WHAT THE TASK ASKS.
Copy each of the following items word for word.

PROVIDED MATERIAL.
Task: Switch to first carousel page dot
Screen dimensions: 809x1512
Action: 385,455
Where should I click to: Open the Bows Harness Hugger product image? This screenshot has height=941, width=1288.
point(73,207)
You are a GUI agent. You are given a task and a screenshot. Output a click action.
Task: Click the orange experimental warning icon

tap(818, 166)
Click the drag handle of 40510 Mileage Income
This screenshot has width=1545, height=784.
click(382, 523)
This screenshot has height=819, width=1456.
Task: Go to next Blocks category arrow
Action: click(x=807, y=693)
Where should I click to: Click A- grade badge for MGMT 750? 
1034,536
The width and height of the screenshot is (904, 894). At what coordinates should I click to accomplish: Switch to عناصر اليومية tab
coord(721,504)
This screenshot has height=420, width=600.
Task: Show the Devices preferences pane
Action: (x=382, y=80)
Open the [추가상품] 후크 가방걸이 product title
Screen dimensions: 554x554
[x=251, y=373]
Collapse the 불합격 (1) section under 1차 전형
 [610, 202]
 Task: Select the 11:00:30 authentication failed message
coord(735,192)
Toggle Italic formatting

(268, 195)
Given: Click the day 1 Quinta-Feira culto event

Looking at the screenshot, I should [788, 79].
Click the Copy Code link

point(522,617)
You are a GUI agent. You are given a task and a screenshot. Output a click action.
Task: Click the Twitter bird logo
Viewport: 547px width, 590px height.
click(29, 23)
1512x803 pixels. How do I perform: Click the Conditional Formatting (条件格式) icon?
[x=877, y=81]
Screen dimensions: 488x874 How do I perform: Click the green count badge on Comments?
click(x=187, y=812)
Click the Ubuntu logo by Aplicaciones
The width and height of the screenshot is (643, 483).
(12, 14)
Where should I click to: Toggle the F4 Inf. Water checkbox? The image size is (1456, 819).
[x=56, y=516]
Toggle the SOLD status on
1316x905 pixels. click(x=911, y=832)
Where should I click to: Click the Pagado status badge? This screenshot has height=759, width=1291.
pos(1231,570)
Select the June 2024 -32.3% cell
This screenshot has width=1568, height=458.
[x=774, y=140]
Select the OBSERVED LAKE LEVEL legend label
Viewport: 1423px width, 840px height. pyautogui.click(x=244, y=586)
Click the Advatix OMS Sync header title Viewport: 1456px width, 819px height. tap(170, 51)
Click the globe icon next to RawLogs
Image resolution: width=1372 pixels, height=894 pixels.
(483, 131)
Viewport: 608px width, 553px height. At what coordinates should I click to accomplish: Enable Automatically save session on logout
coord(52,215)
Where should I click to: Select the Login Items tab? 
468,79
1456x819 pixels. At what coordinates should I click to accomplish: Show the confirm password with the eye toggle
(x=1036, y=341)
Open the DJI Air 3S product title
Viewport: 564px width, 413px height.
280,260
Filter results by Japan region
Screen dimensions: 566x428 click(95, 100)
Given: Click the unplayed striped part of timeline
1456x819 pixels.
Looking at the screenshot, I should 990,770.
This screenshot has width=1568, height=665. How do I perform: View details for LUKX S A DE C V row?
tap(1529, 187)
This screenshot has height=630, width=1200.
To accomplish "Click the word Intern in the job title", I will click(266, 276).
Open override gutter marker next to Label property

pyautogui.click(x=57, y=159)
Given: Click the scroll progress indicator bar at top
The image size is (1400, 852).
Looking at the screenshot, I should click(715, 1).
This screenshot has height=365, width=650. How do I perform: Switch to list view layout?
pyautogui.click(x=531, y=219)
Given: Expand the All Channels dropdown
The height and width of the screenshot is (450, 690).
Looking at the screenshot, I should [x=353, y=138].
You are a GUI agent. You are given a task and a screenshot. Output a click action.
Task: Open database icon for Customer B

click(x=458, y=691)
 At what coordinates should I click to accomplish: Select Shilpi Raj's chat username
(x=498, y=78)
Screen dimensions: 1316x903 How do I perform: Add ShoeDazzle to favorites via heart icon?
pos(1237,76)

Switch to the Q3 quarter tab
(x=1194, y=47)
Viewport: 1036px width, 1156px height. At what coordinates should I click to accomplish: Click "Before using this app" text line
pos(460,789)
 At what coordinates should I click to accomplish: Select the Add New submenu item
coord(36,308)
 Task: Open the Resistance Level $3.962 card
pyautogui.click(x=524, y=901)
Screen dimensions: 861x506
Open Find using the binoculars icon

FINISHED EXERCISE.
Task: Switch to first carousel page dot
Screen dimensions: 809x1512
Action: 385,455
Where should I click to: Open the Bows Harness Hugger product image? This screenshot has height=941, width=1288.
point(73,207)
You are a GUI agent. You are given a task and a screenshot. Output a click action.
Task: Click the orange experimental warning icon

tap(818, 166)
Click the drag handle of 40510 Mileage Income
This screenshot has width=1545, height=784.
click(382, 523)
This screenshot has height=819, width=1456.
Task: Go to next Blocks category arrow
Action: click(x=807, y=693)
Where should I click to: Click A- grade badge for MGMT 750? 
1034,536
The width and height of the screenshot is (904, 894). At what coordinates should I click to accomplish: Switch to عناصر اليومية tab
coord(721,504)
This screenshot has height=420, width=600.
Task: Show the Devices preferences pane
Action: (x=382, y=80)
Open the [추가상품] 후크 가방걸이 product title
Screen dimensions: 554x554
[x=251, y=373]
Collapse the 불합격 (1) section under 1차 전형
 [610, 202]
 Task: Select the 11:00:30 authentication failed message
coord(735,192)
Toggle Italic formatting

(268, 195)
Given: Click the day 1 Quinta-Feira culto event

Looking at the screenshot, I should [788, 79].
Click the Copy Code link

point(522,617)
You are a GUI agent. You are given a task and a screenshot. Output a click action.
Task: Click the Twitter bird logo
Viewport: 547px width, 590px height.
click(29, 23)
1512x803 pixels. How do I perform: Click the Conditional Formatting (条件格式) icon?
[x=877, y=81]
Screen dimensions: 488x874 How do I perform: Click the green count badge on Comments?
click(x=187, y=812)
Click the Ubuntu logo by Aplicaciones
The width and height of the screenshot is (643, 483).
(12, 14)
Where should I click to: Toggle the F4 Inf. Water checkbox? The image size is (1456, 819).
[x=56, y=516]
Toggle the SOLD status on
1316x905 pixels. click(x=911, y=832)
Where should I click to: Click the Pagado status badge? This screenshot has height=759, width=1291.
pos(1231,570)
Select the June 2024 -32.3% cell
This screenshot has width=1568, height=458.
[x=774, y=140]
Select the OBSERVED LAKE LEVEL legend label
Viewport: 1423px width, 840px height. pyautogui.click(x=244, y=586)
Click the Advatix OMS Sync header title Viewport: 1456px width, 819px height. tap(170, 51)
Click the globe icon next to RawLogs
Image resolution: width=1372 pixels, height=894 pixels.
(483, 131)
Viewport: 608px width, 553px height. At what coordinates should I click to accomplish: Enable Automatically save session on logout
coord(52,215)
Where should I click to: Select the Login Items tab? 
468,79
1456x819 pixels. At what coordinates should I click to accomplish: Show the confirm password with the eye toggle
(x=1036, y=341)
Open the DJI Air 3S product title
Viewport: 564px width, 413px height.
280,260
Filter results by Japan region
Screen dimensions: 566x428 click(95, 100)
Given: Click the unplayed striped part of timeline
1456x819 pixels.
Looking at the screenshot, I should 990,770.
This screenshot has width=1568, height=665. How do I perform: View details for LUKX S A DE C V row?
tap(1529, 187)
This screenshot has height=630, width=1200.
To accomplish "Click the word Intern in the job title", I will click(266, 276).
Open override gutter marker next to Label property

pyautogui.click(x=57, y=159)
Given: Click the scroll progress indicator bar at top
The image size is (1400, 852).
Looking at the screenshot, I should click(715, 1).
This screenshot has height=365, width=650. How do I perform: Switch to list view layout?
pyautogui.click(x=531, y=219)
Given: Expand the All Channels dropdown
The height and width of the screenshot is (450, 690).
Looking at the screenshot, I should [x=353, y=138].
You are a GUI agent. You are given a task and a screenshot. Output a click action.
Task: Open database icon for Customer B

click(x=458, y=691)
 At what coordinates should I click to accomplish: Select Shilpi Raj's chat username
(x=498, y=78)
Screen dimensions: 1316x903 How do I perform: Add ShoeDazzle to favorites via heart icon?
pos(1237,76)

Switch to the Q3 quarter tab
(x=1194, y=47)
Viewport: 1036px width, 1156px height. At what coordinates should I click to accomplish: Click "Before using this app" text line
pos(460,789)
 At what coordinates should I click to accomplish: Select the Add New submenu item
coord(36,308)
 Task: Open the Resistance Level $3.962 card
pyautogui.click(x=524, y=901)
Screen dimensions: 861x506
Open Find using the binoculars icon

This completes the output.